Ha la passione dell'imprevisto. È un Dio in agguato

PioLeopoldo

Quello di mettere uno-contro-l’altro è un vizietto ch’è tipico del mio casato d’appartenenza: il ceppo cristiano. Mica una stortura degli ultimi anni, però, da poterla bollare come una devianza causata dalle nefandezze del Novecento. E’ quasi un tratto tipico, caratterizzante l’identità. Già Paolo s’imbufaliva a sentire certi discorsi parrocchiali: «Mi è stato segnalato che tra voi vi sono discordie. Mi riferisco al fatto che ciascuno di voi dice: “Io sono di Paolo, io di Apollo, io di Cefa, io di Cristo”. E’ forse diviso Cristo?» (cfr 1Cor 1,11-13). Erano i primi mesi della chiesa-primitiva, proprio quella alla quale tantissimi vorrebbero tornare per evitare le intemperanze di quella odierna: sanno, costoro, com’era veramente la chiesa degli inizi? Tutt’altro che santa: un rendez-vouz di tribali rivalità.

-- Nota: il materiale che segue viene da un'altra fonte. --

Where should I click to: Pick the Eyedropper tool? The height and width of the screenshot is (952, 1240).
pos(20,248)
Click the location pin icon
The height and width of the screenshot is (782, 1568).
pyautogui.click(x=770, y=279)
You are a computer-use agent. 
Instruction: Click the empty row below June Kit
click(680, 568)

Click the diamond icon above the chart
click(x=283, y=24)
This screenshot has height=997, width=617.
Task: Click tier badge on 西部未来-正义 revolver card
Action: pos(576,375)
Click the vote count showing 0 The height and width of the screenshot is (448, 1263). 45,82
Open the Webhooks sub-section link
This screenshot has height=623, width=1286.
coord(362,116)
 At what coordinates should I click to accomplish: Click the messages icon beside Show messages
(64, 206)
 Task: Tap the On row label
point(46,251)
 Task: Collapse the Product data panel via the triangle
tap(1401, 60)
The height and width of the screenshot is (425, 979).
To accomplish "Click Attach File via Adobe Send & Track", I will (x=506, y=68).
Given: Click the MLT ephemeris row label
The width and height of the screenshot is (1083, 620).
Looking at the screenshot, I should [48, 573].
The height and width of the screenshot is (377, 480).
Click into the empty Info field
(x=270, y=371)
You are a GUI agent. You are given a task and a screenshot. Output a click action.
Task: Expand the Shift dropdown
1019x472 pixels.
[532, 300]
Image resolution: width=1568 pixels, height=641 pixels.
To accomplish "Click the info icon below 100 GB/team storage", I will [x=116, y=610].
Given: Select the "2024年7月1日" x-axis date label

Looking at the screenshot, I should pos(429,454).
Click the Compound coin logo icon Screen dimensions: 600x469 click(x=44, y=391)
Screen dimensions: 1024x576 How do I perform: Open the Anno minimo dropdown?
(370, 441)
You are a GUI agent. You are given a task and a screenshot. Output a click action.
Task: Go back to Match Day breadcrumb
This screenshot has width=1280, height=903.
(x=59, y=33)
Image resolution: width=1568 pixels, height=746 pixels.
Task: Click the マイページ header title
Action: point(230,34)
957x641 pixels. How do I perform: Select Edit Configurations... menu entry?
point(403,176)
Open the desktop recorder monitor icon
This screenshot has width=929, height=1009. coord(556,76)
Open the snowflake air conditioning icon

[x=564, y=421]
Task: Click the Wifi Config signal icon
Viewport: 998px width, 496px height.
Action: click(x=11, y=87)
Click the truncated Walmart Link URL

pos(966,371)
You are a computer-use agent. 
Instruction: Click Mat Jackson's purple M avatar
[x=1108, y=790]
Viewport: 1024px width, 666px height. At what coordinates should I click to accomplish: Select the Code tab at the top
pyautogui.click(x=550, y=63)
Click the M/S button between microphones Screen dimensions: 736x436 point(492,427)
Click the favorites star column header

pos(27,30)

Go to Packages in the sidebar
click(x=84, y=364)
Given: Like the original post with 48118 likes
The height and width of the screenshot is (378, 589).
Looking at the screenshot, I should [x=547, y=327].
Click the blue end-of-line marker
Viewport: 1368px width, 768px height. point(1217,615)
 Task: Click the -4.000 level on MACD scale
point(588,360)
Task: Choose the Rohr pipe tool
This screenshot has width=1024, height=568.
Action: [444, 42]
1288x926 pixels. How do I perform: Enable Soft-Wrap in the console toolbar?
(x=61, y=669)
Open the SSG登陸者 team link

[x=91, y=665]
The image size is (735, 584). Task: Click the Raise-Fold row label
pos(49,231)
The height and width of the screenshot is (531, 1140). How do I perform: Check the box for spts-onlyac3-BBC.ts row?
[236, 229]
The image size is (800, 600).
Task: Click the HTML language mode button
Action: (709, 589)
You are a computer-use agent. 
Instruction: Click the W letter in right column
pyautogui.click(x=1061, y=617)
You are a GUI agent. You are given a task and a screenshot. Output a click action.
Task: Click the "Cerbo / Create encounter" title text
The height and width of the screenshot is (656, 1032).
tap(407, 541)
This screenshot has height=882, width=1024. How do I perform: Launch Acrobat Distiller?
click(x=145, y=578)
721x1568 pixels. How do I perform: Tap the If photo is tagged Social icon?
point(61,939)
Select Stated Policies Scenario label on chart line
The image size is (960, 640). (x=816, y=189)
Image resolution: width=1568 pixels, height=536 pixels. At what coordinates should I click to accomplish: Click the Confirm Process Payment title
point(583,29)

D’allora, tutto come allora, esattamente come oggi: Pio contro Leopoldo. In troppi a metterli contro, misurando loro la quantità di seguaci: sembra che per qualcuno la santità sia una mera questione di auditel, di follower, di seguaci. Una mala creanza riservata a due uomini che in vita fecero di tutto – pagarono l’inverosimile – per insegnare l’arte del rammendo piuttosto della disfatta, il segreto del medicare a quello del gettare, l’olio della consolazione invece che l’aceto della tortura. Uomini che, sbrindellati per rimanere fedeli a Cristo e alla Chiesa, nell’angustia di un confessionale trovarono quel punto d’appoggio che Archimede cercava a tutti i costi per riuscire a tenere sollevato il mondo. Il loro punto d’appoggio fu la misericordia: per questo, a Roma, Francesco li ha voluti vicini, fianco a fianco, quasi a farsi compagnia. Perchè, guardando loro, chi s’accosta possa percepire che la misericordia non è un concetto bensì una faccenda feriale, non una favola ma una storia, non è rimasta teoria ma è diventata pratica. E’ stata messa in pratica: da Pio, da Leopoldo, da tanti altri.
I santi lo sanno bene qual’è il sovrapprezzo da pagare: in vita è quello d’essere ripudiati dalla gerarchia per farli credere matti a tutti i costi. Da morti, d’essere imbalsamati e venir ingabbiati dietro un vetro per farli credere delle statuine: una sorta di mercanzia griffata, trippa per tifoserie opposte. Si racconta che quando tentavano a tutti i costi di canonizzare Dorothy Day, attivista sociale statunitense convertitasi al cristianesimo, lei s’irritava: «Non chiamatemi santa! Non voglio essere accantonata così facilmente». E’ lo scotto della santità: voler fare di un santo un superuomo in modo da pensare che per diventare santi occorra nascere con doti speciali. Quand’invece la santità è alla portata di tutti, bussa sommessamente alla porta di ciascuno: nessuno obbliga a seguire Cristo. Pio da Pietrelcina e Leopoldo da Castelnuovo: due uomini che han preso la strada e ne hanno fatto il loro salotto. Per questo, forse, papa Francesco ha rivoluto rimetterli nella strada. Per ridare loro ciò che secoli di devozione/deviazione han tolto: l’aria, il respiro d’essere proprietà privata di Dio. Misericordiosi, all’aria aperta: la vera santità cristiana, quella riformatrice, non è mai stata l’elogio della claustrofobia, tanto meno dell’associazionismo cattolico.
M’accorgo di pensarli tantissimo in questi giorni, mentre stanno a Roma. M’affascina Leopoldo: che coraggio ha avuto ad accettare la sfida contro Pio, il tifo della vecchia zia contro la bolgia dell’Old Trafford. M’incanta Pio: che fegato tornare nella Roma che lo contestò all’osso. A quale dei due il titolo di “impresa dell’anno”, mi chiedo? Poi m’accorgo, mentre me lo chiedo d’essere caduto anch’io nella trappola-dei-miei: uno contro l’altro. E capisco bene come mai loro sono santi e io no: io guardo la folla che li segue, loro guardano Dio che li precede. Incontratolo, certi discorsi sono per loro nient’altro che quisquilie. Discorsi-da-osteria verso i quali continuare ad essere misericordiosi.